WORK TO COMPLETE — Copy the lines below word for word, without the pictures.

=== RECORD EXTRACTS ===

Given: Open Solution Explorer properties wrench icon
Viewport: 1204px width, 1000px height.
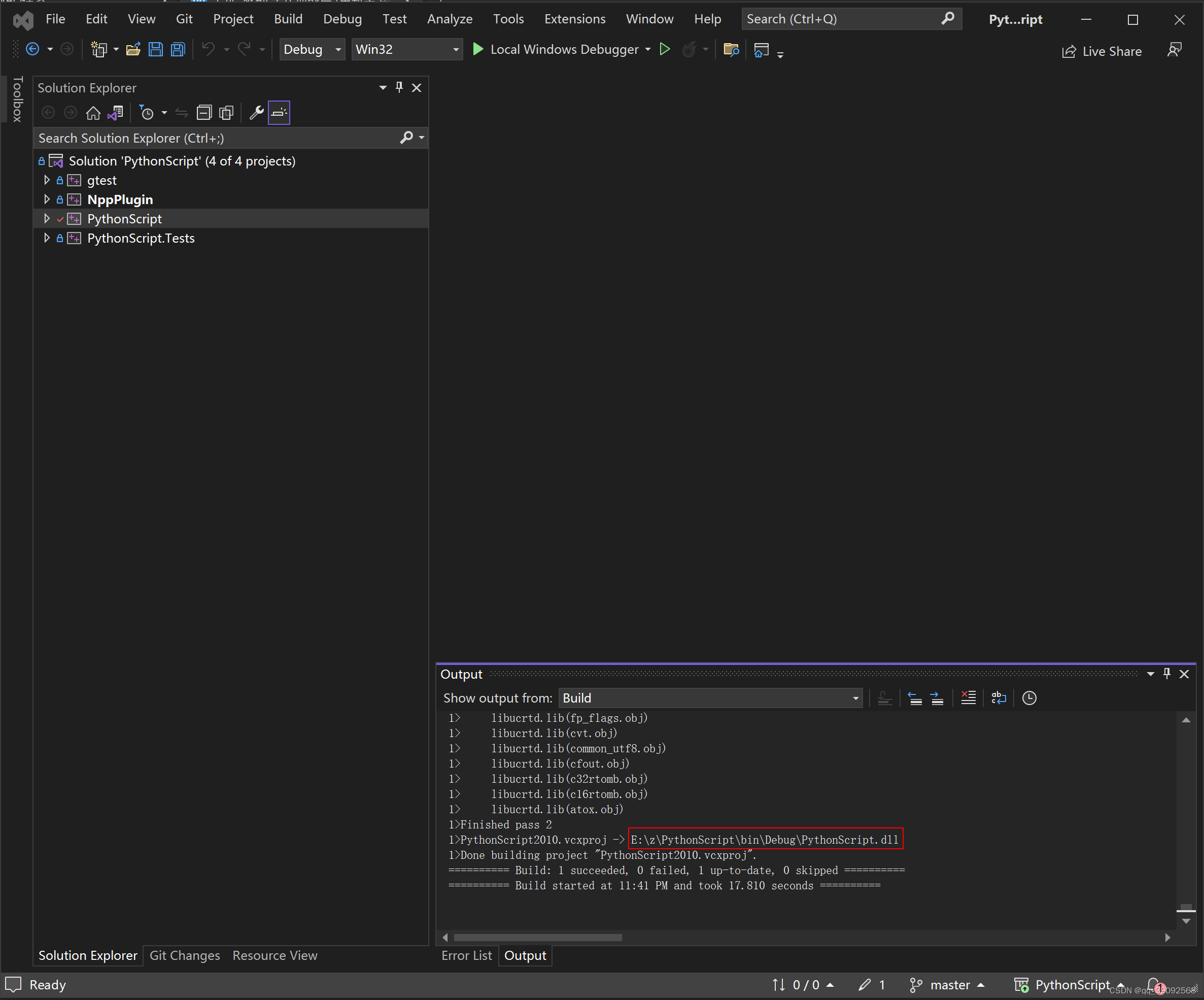Looking at the screenshot, I should pyautogui.click(x=257, y=113).
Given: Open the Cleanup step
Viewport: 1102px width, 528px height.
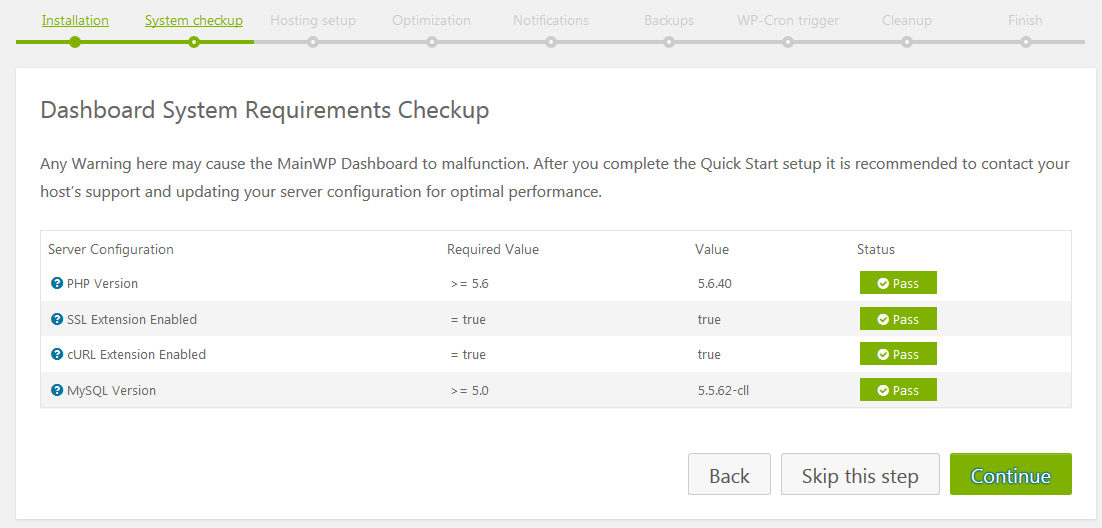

===

ANSWER TO THE PROBLEM —
Given: Open Solution Explorer properties wrench icon
Viewport: 1204px width, 1000px height.
Looking at the screenshot, I should pyautogui.click(x=257, y=113).
Given: Open the Cleanup step
Viewport: 1102px width, 528px height.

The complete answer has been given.